Falando a partir de Washington, a sede do FMI, o director do departamento africano apresentou vários argumentos para sublinhar a importância de África para os investidores globais. Sobretudo porque África pode dar uma porco e receber uma… salsicha.

“O Produto Interno Bruto e a população de África são do tamanho da Índia, por isso não é possível ter uma estratégia global sem ter também uma estratégia para África”, disse Selassie, admitindo que “um investidor pode olhar e pensar que são 54 economias e que são demasiado pequenas, pode optar por não investir lá, mas decide por sua conta e risco porque pode falhar a próxima grande fonte de crescimento e também de lucro, francamente”.

Entre os aspectos salientados por Selassie está a evolução demográfica em África, o continente mais jovem e que terá a maior força de trabalho nas próximas décadas, sem que isso faça diminuir todas as riquezas do Continente.

“A transição demográfica está em curso.

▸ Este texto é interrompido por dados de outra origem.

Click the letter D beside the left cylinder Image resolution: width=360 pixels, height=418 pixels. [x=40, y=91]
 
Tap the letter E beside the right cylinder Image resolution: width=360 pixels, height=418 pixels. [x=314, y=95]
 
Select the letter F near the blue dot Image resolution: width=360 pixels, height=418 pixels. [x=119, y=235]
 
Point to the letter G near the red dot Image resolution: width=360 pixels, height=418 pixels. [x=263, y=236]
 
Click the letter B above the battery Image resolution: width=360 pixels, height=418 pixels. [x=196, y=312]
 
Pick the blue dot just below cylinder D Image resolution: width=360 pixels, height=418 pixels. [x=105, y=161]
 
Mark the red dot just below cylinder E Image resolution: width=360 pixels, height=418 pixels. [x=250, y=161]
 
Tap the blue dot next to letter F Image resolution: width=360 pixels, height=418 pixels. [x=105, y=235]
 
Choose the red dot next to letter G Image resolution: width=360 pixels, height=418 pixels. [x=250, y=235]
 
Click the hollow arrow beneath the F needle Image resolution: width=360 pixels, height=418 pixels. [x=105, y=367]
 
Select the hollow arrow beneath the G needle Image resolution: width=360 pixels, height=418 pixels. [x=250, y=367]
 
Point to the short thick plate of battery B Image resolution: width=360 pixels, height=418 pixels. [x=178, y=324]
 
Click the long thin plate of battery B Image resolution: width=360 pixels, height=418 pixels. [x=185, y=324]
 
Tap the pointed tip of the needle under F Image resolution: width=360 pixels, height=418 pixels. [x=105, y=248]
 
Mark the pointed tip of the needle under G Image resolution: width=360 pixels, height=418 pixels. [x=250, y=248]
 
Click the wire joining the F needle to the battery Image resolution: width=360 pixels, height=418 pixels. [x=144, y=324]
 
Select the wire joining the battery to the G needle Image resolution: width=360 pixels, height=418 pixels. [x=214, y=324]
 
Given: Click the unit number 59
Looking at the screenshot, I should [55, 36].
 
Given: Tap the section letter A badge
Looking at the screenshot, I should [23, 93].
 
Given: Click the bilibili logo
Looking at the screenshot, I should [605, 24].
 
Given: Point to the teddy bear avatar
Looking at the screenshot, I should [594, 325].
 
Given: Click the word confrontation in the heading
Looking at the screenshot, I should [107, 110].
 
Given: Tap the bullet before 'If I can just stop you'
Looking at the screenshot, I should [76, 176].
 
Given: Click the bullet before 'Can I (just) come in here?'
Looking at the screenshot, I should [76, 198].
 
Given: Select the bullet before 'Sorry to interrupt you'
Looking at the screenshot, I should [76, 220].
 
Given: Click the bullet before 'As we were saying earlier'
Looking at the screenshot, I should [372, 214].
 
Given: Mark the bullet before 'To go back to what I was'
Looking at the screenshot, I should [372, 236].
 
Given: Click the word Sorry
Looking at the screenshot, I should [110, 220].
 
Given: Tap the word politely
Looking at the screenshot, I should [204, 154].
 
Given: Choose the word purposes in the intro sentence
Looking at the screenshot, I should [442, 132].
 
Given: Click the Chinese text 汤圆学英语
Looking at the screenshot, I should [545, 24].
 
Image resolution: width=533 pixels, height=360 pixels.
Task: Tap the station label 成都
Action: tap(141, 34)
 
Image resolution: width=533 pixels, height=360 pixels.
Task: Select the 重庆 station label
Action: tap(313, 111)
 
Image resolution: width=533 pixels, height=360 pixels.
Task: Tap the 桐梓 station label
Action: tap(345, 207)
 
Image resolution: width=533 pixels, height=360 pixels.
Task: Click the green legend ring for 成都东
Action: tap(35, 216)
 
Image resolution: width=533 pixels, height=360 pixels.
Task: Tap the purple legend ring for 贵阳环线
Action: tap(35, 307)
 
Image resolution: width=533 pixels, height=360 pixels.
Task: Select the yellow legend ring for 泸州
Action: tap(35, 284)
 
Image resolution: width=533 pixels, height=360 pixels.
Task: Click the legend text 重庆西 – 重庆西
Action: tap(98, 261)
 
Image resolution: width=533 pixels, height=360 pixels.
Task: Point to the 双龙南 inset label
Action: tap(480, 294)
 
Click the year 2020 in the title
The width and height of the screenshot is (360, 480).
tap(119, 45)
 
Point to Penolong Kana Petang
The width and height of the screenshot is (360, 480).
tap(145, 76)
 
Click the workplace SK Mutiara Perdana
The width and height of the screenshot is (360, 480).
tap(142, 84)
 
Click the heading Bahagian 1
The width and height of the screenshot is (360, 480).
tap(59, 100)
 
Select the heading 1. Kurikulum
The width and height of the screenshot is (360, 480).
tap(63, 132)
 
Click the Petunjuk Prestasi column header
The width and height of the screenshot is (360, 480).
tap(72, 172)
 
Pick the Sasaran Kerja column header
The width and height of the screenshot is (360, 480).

Se um investidor pensar em como posicionar a sua companhia daqui a dez anos, se pensar em como sustentar o seu negócio, vai ver que a mais abundante força de trabalho está em África, já que em 2030 metade dos que entrarem na força de trabalho estarão na África subsaariana, numa altura em que a população em idade laboral estará a diminuir noutras regiões do mundo”, comentou.

Para além disto, o director do departamento africano elencou ainda o crescimento não só da classe média africana, como do próprio mercado.

“Talvez ainda mais importante que isto, se o investidor procura bens de consumo ou bens de construção, na verdade a procura por todos os bens virá de África, por isso se procura um mercado tem também de olhar para o continente, os números são convincentes, e os dados estão lançados, isto vai mesmo acontecer”, concluiu.